キャラクター 国・キャスト 担当作品 エピソード・声優交代の背景
ミスター・
ポテトヘッド
アメリカ版(初代)
ドン・リクリーズ
『1』〜『4』
(各種短編など)
アメリカの伝説的コメディアン。4作目の収録を前に2017年に逝去しましたが、ピクサーの技術により過去の未使用音声(アーカイブ)を編集・統合して『4』への奇跡の出演を果たしました。
アメリカ版(2代目)
ジェフ・バーグマン
『5』 【最新情報】バッグス・バニーやダフィー・ダックなど、多くの歴史的キャラを引き継いできた実力派レジェンド声優。ドン・リクリーズの魂を受け継ぎ、5作目からのニューボイスとして大抜擢されました。
日本語版(初代)
名古屋 章
『1』〜『2』 数々のドラマや映画で活躍した名俳優。日本版ポテトヘッドの「江戸っ子のような、ちょっとひねくれた皮肉屋」という魅力的なキャラクター像のベースを築き上げました(2003年逝去)。
日本語版(2代目)
辻 萬長
『3』〜『4』
(各種短編など)
名古屋章さんの渋い声質を見事に引き継ぎ、3作目でのトルティーヤへの変身劇や、4作目でのベテランおもちゃとしての深みのある演技を熱演。ファンに深く愛されましたが、2021年に逝去されました。
日本語版(3代目)
武田 太一 ほか
近年のゲーム・配信作品など 辻萬長さんの逝去後、ディズニー関連のゲームや短編コンテンツ等のメディアに応じて、実力派の声優陣がその独特のボイスを引き継いでいます。
ミセス・
ポテトヘッド
アメリカ版(初代)
エステル・ハリス
『2』〜『4』
(各種短編など)
甲高い特徴的な声で、お調子者で夫想いなミセスをコミカルに好演。アメリカの数々のコメディドラマで愛された名女優です(2022年逝去)。
アメリカ版(2代目)
アンナ・ヴォチーノ
『5』 【最新情報】数々の海外アニメやゲームの吹替で知られるベテラン。エステル・ハリスのチャーミングな声質を受け継ぎ、5作目から新生ミセス役として参戦します。
日本語版(初代)
楠 トシエ
『2』 昭和のテレビ・ラジオ界を牽引し「元祖コマーシャルソングの女王」と呼ばれた伝説的歌手。ミセスの初登場となった2作目で、夫を過保護なまでに愛する陽気な声を魅力たっぷりに演じました。
日本語版(2代目)
松金 よね子
『3』〜『4』
(各種短編など)
3作目以降、楠トシエさんから役を引き継ぎ、現在のミセスのお馴染みの声を担当。気が強くもチャーミング、そして夫を全肯定する優しい妻の存在感を完璧に表現しています。

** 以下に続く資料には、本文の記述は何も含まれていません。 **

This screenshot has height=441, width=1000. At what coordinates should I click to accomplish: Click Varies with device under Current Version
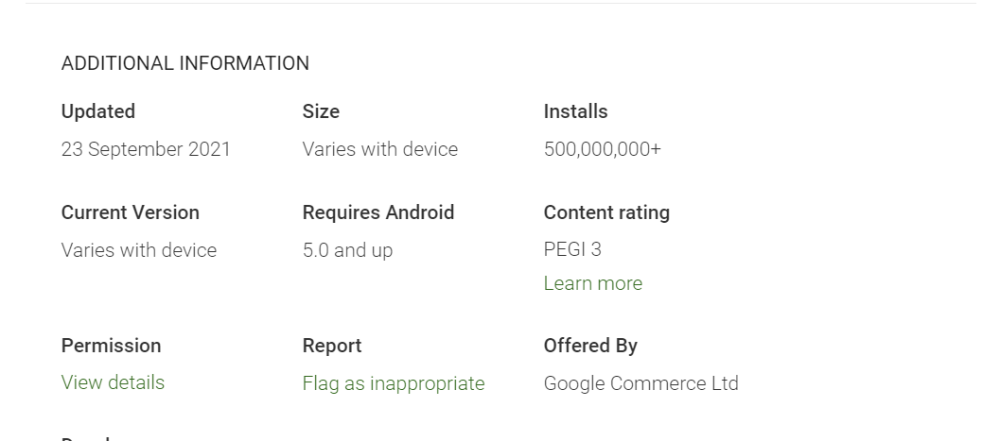coord(139,250)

「トイ・ストーリー」ミスター&ミセスポテトヘッドを深掘り

ピクサーアニメの大人気シリーズ「トイ・ストーリー」に登場するおもちゃミスター&ミセス・ポテトヘッドを、シリーズ中の活躍から元ネタのおもちゃまで詳しく紹介しました。最新作『トイ・ストーリー5』鑑賞前に、ぜひ一からシリーズを復習してポテトヘッド夫妻の活躍にも注目してみてください!